Osmanlı Bankası’na öncelikle üç katlı, dört kapılı kasalar kurulmuş ve yapı, bu kasa dairesi üzerine inşa edilmeye başlanmıştır. Barındırdığı farklı mekânlarla döneminde sadece bir banka yapısı olmanın ötesinde kompleks bir yapı olarak kullanılan Salt Galata, zaman içerisinde toplumda gerçekleşen değişim ve dönüşümler yeniden işlevlendirilmesine uygun bir mimariye sahiptir.
Tarihe ve Sanata Dokunmanın Keyfi Salt Galata’da
1999 yılında Osmanlı Bankası’nın taşınmasıyla birlikte boşta kalan yapı, 2005 yılında Vehbi Koç Vakfı’nın desteğiyle restore edilir. Kullanıma girdiği tarihten itibaren çok çeşitli nedenlerle yapısal müdahalelere maruz kalan yapı, 2011 yılında Ağa Han ödüllü mimar Han Tümertekindanışmanlığında, projelendirme ve yeniden işlevlendirmeçalışmaları ile SALT’ın çok katmanlı program gereksinimlerine birebir hitap edecek şekilde kurgulanarak Salt Galata adıyla kültür ve sanat mekânı olarak halka açıldı.
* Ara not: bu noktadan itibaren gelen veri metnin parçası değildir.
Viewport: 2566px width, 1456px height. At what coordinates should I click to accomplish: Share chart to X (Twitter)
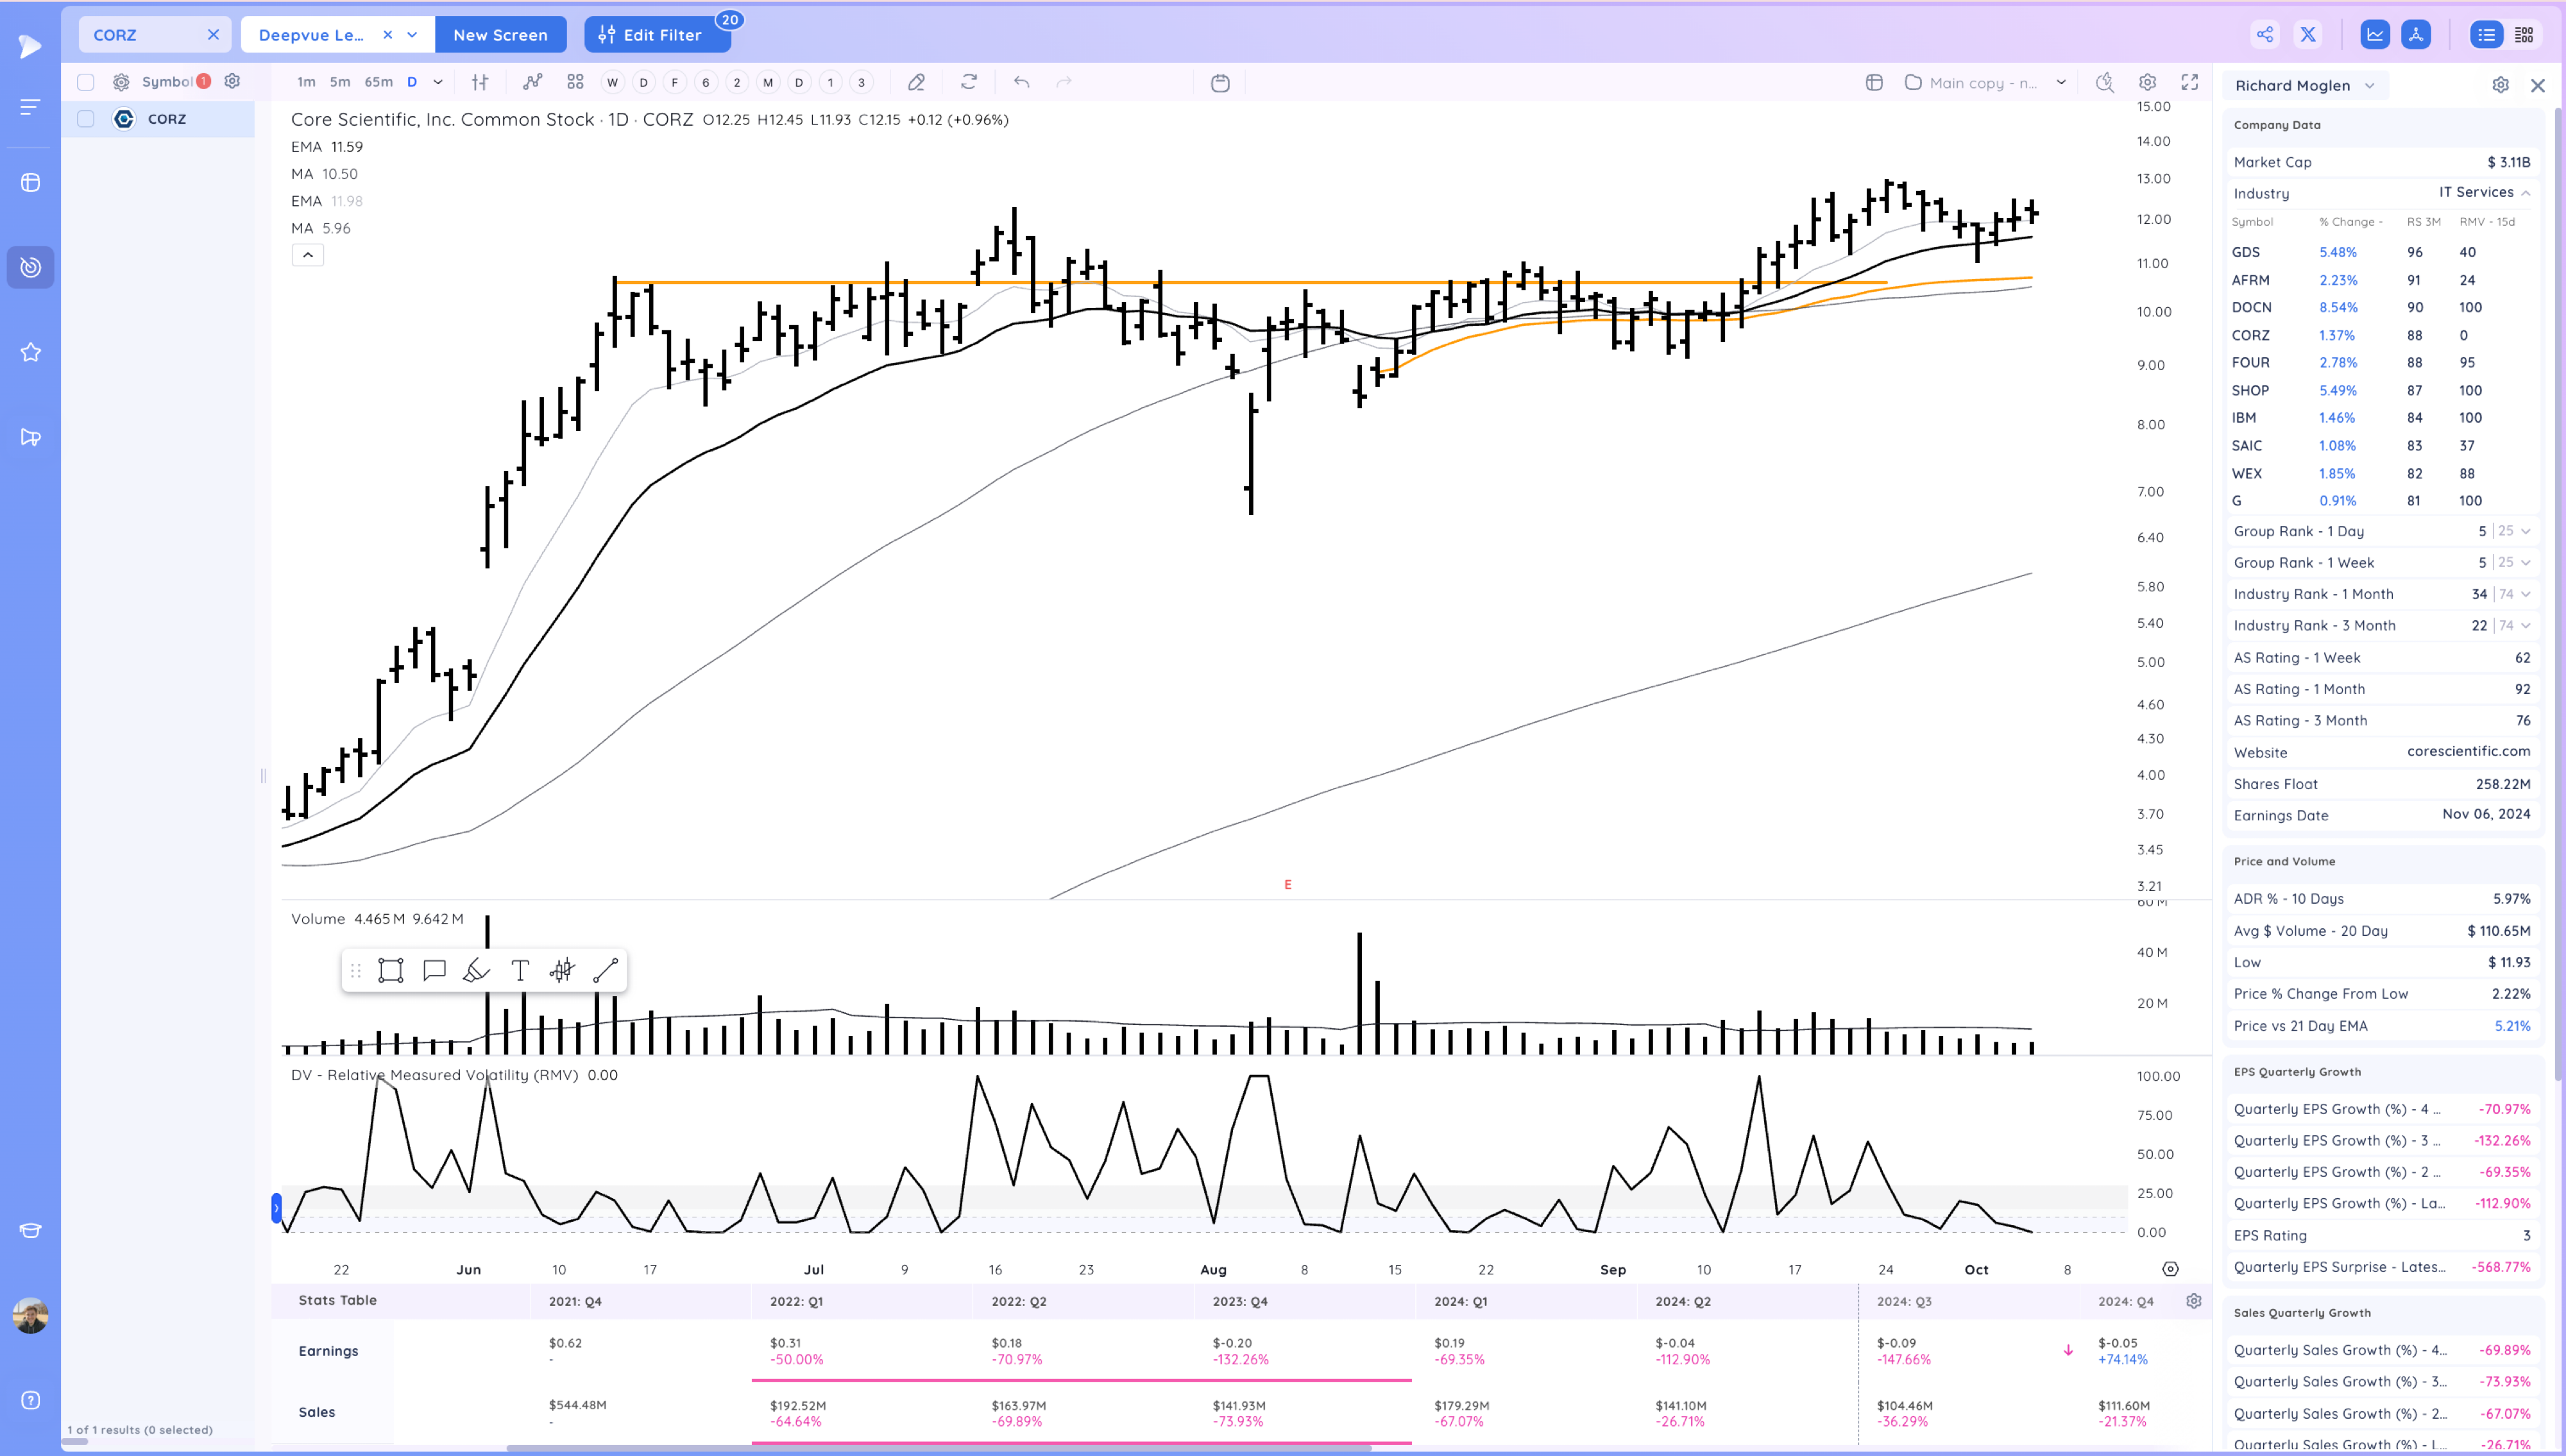coord(2308,33)
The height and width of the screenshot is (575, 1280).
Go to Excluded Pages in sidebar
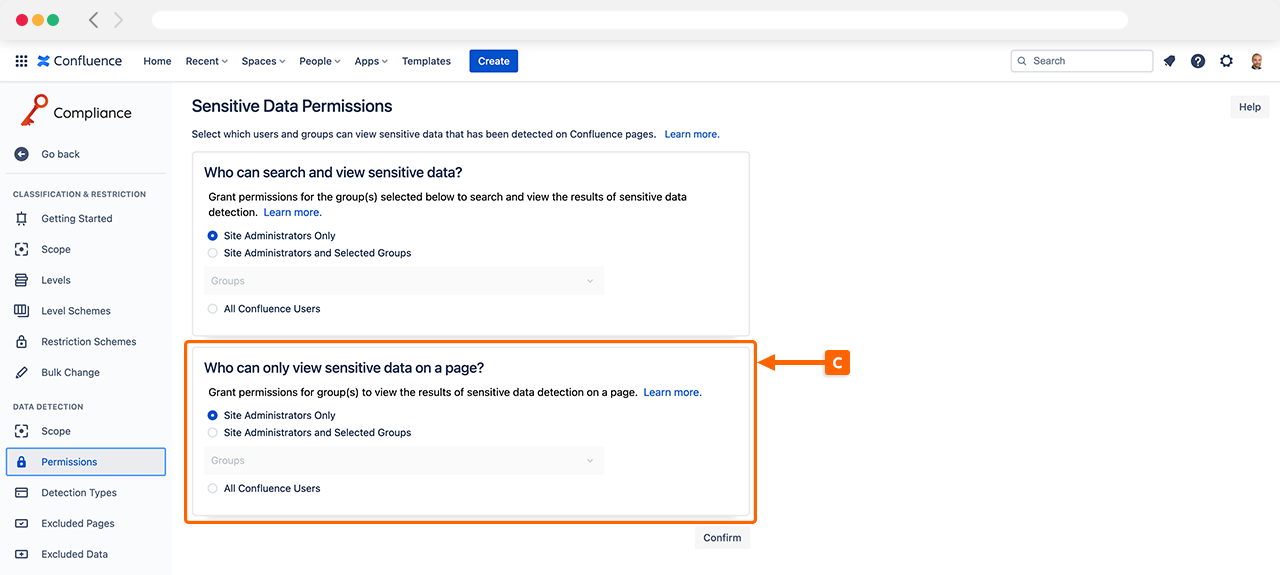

Bugün Salt Galata, modern ve çağdaş sanatın yanı sıra, tarih, mimarlık ve tasarım gibi farklı disiplinlere odaklanan sergilere ev sahipliği yapmaktadır. Sergi alanlarının yanı sıra, Salt Galata’da bir kütüphane, araştırma merkezi, kafe ve restoran da bulunmaktadır.
Salt Galata’nın taş duvarları, şehrin değişimiyle birlikte adeta birer tanıklık taşır. Osmanlı İmparatorluğu’nun son dönemine ve Türkiye Cumhuriyeti’nin ilk yıllarına ev sahipliği yapan bina, İstanbul’un kültürel hayatında önemli bir yere sahiptir. Farklı disiplinleri bir araya getiren programları ve özgün sergileri ile sanatseverleri cezbediyor. Aynı zamanda, araştırmacılara ve öğrencilere de açık olan kütüphanesi ve araştırma merkezi ile önemli bir bilgi kaynağı görevi degörmektedir.
Siz de bu eşsiz ve zamansız mekânın ruhunda kaybolmak isterseniz, Pazartesi günleri hariç 11.00 – 19.00 saatleri arasında ücretsiz ziyaret edilebilir, SALT Galata’nın kütüphanesine gidebilir, cafe kısmında keyifli vakit geçirebilir ve benzersiz fotoğraflar çekilebilirsiniz.